When the World Health Organization surveyed Ethiopia’s medical landscape two years ago, it found only 112 hospitals serving a population of 75 million. There were only 2.6 doctors for every 100,000 people. AIDS was rampant. The country didn’t have a single dental school. Poor Ethiopians were more likely to visit untrained folk healers or tooth-pullers than see the inside of a modern clinic.
But on the bright side, Ethiopia’s government was beginning to build new clinics and hospitals, but lacked the money to equip them adequately. Zeleke saw the opening.
He started World Family in 2003 to fill the new health facilities with hardware. One of the first supporters he met in Silicon Valley was Vanessa Cooper, a local housing advocate who also advises charities trying to help Africa.
“I get a lot of people who want to start non-profits but most of them never get off the ground,” said Cooper, who was born in Kenya. “Joseph is rare. He had this passion from his personal story about his sister … and he had a business model.”
From his experience as a fruit-broker, Zeleke learned how to get things passed customs, deal with Ethiopian bureaucrats and transport his goods from the docks to his customers. What he’s doing now is brokering between Silicon Valley hospitals that need to get rid of old equipment and Ethiopian clinics that need it. Those old medical machines, Cooper said, otherwise could end up in American landfills.
She said Zeleke’s pitch to American hospitals boils down to: “I’m going to save you the cost of unloading this equipment, but I’m going to make you feel good about it!”
Bellingham, meanwhile, was a teenager in the mid-1980s when she moved to the Bay Area with her father. A brain-drain from Ethiopia was in full swing. After studying at the Fashion Institute of Design, she became a model and designer, married and started a family. Occasionally, she’d help her dynamic mother carry out ambitious medical and social plans for rural Ethiopia.
However, after her mother’s death, Billingham gave up her career to join World Family.
She concentrated on the social side, first raising money for a community center for orphans, which is named after her mother. She has plans for building many more.

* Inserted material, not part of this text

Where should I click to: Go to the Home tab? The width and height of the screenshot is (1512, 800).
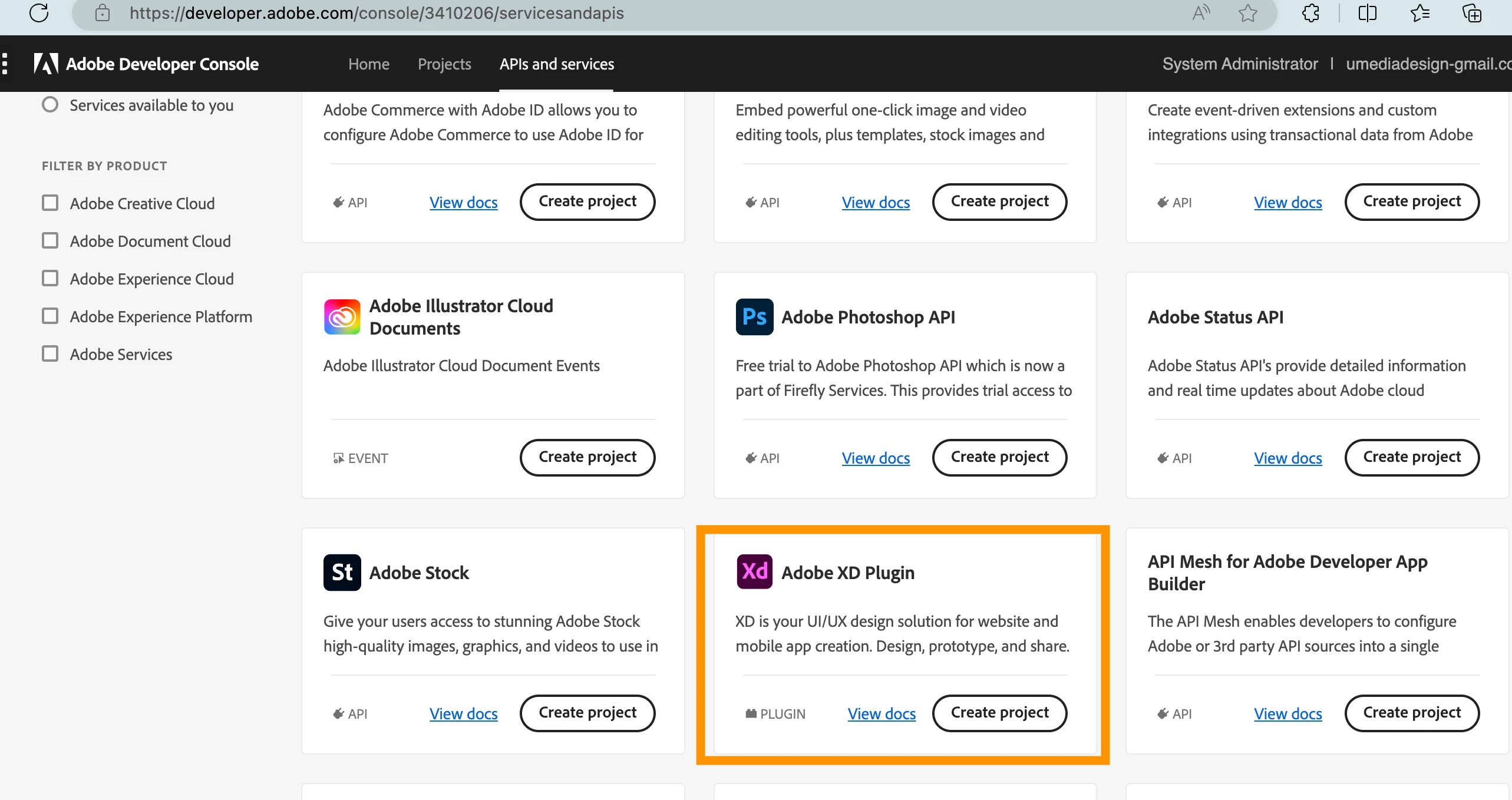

With Zeleke as CEO, Billingham as president and an office manager on board, World Family recently moved into its first office in a Milpitas shopping center. From there the team marshals a small army of volunteers, from Ethiopian-American teenagers to technicians who test the medical equipment at a second, bigger warehouse in Oakland.
In only five years, World Family has shipped dozens of containers stuffed with over $6 million in donated medical equipment, enough to equip two hospitals and several clinics. At one hospital, Zeleke said, a grateful woman who had just give birth in the facility named her new son, “Hospital.” Partnering with the American Dental Association, they equipped Ethiopia’s first two dental schools.
World Family has scored a few hefty contributions. The Clinton Foundation, as in Bill and Hillary, gave them $260,000 in cash. Stanford Medical Center and the Lucille Packard Childrens Hospital are their largest equipment donors. The warehouse space in Milpitas and Oakland is donated.
Even so, Zeleke said World Family needs to raise $26,000 each month to cover costs, mostly for shipping and salaries. He’s also looking for a medium size forklift. And that’s just for now. They want to equip 200 more clinics and raise money for more community centers and orphanages by 2010, only two years from now.
That’s when Zeleke wants to retire from charity and move on to something else, like a cozy job in high-tech. Billingham said she’ll probably stick around longer.”The problem is,” Billingham said, ”that the more successful you become the harder it is to leave. There is so much need.”In Ethiopia, that’s always a given.